Question écrite n° 12185 de M. Jacques Genest (Ardèche - Les Républicains)

publiée dans le JO Sénat du 12/09/2019 - page 4636

M. Jacques Genest attire l'attention de Mme la ministre des solidarités et de la santé au sujet du rétablissement du diplôme national d'herboristerie.

Il rappelle qu'en France il n'existe plus depuis 1941 de diplôme d'herboriste reconnu par l'État, le commerce des plantes médicinales étant réservé aux pharmaciens. Seules 148 plantes restent en vente libre (hors du monopole pharmaceutique) sur les 562 plantes inscrites dans la pharmacopée française.

Le 26 septembre 2018, la mission d'information du Sénat sur le développement de l'herboristerie et des plantes médicinales a publié ses recommandations, proposant « la poursuite de la concertation avec l'ensemble des acteurs pour envisager les conditions d'une reconnaissance éventuelle de métiers d'herboristes, les contours des formations adaptées et les évolutions législatives correspondantes ».

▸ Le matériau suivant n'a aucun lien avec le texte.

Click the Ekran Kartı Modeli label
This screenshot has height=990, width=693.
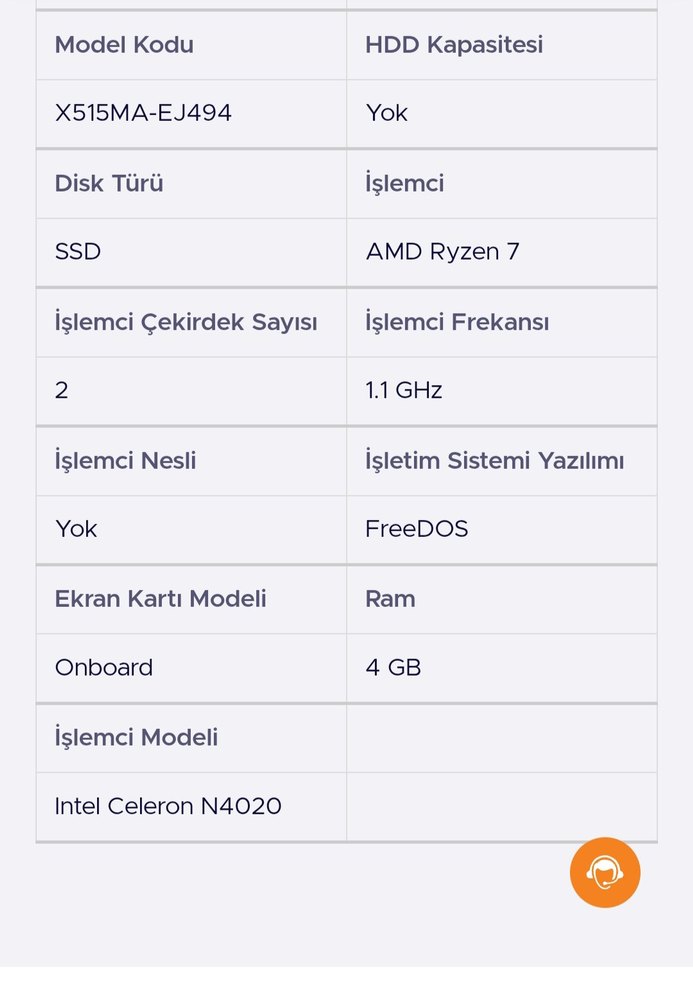pos(160,598)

Depuis plusieurs années, l'attrait des Français pour les plantes médicinales sous forme de tisanes, de compléments alimentaires, d'huiles essentielles est en plein essor, de même que le recours à la phytothérapie.

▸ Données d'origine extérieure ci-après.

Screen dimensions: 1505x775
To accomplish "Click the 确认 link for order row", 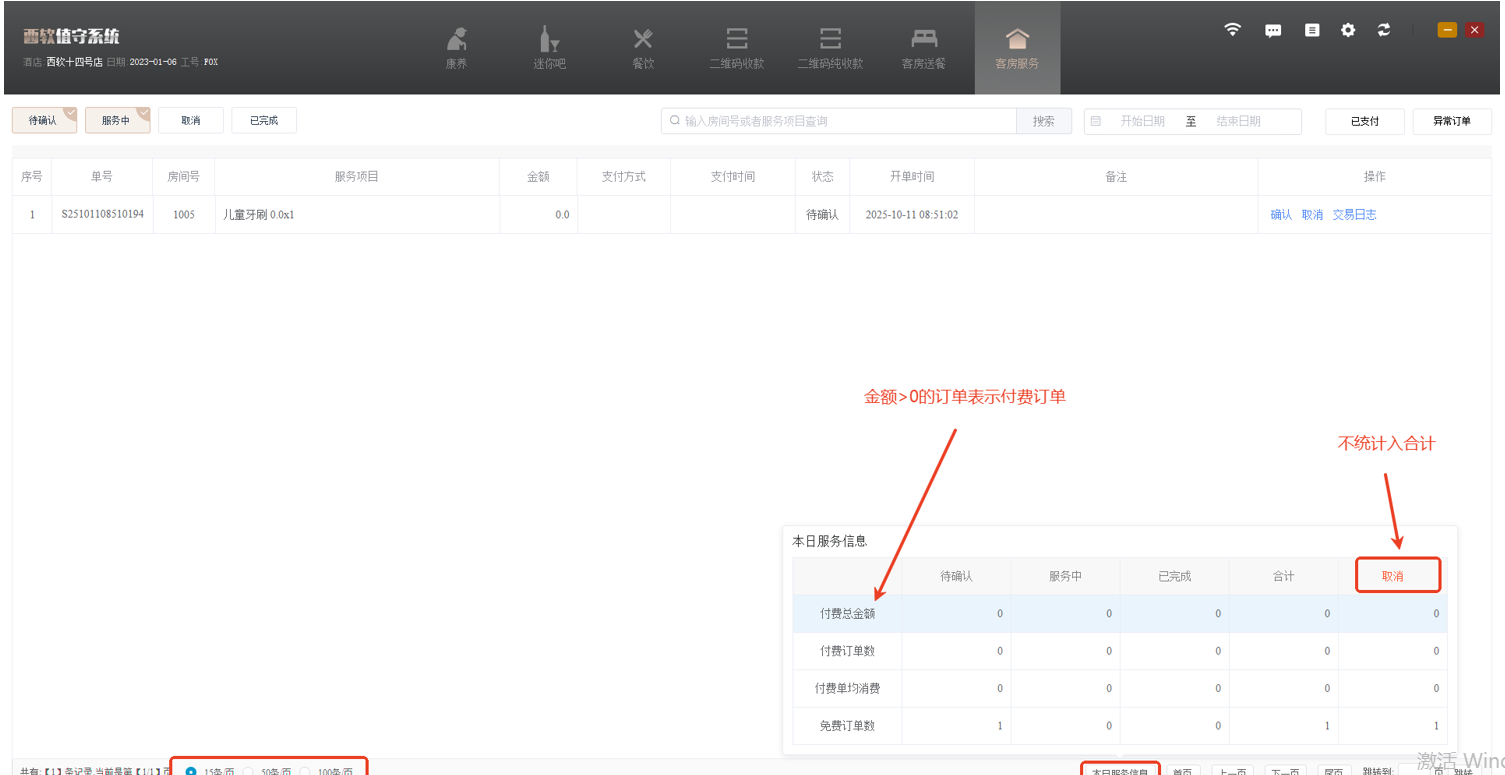I will click(x=1281, y=215).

La France compte cinq écoles privées dispensant des formations d'herboristerie, dont la fréquentation connait une très forte croissance dont mais le diplôme n'est pas reconnu par l'État, contrairement à des pays voisins tels que la Grande-Bretagne, la Suisse ou la Belgique. Le rétablissement d'un diplôme reconnu par l'État délivré à l'issue d'une formation de qualité permettrait de professionnaliser cette filière et d'assurer aux consommateurs la garantie d'une bonne utilisation des plantes aromatiques et médicinales grâce à un meilleur accompagnement.

Plus généralement, le développement de ces métiers dans nos territoires participerait à l'essor de la culture et de la cueillette des plantes médicinales et aromatiques de qualité avec, à la clé, un facteur de développement économique durable.

Il demande donc à Madame la Ministre ses intentions quant au rétablissement du diplôme d'herboristerie et, plus généralement, concernant l'avenir de la filière.




En attente de réponse du Ministère des solidarités et de la santé.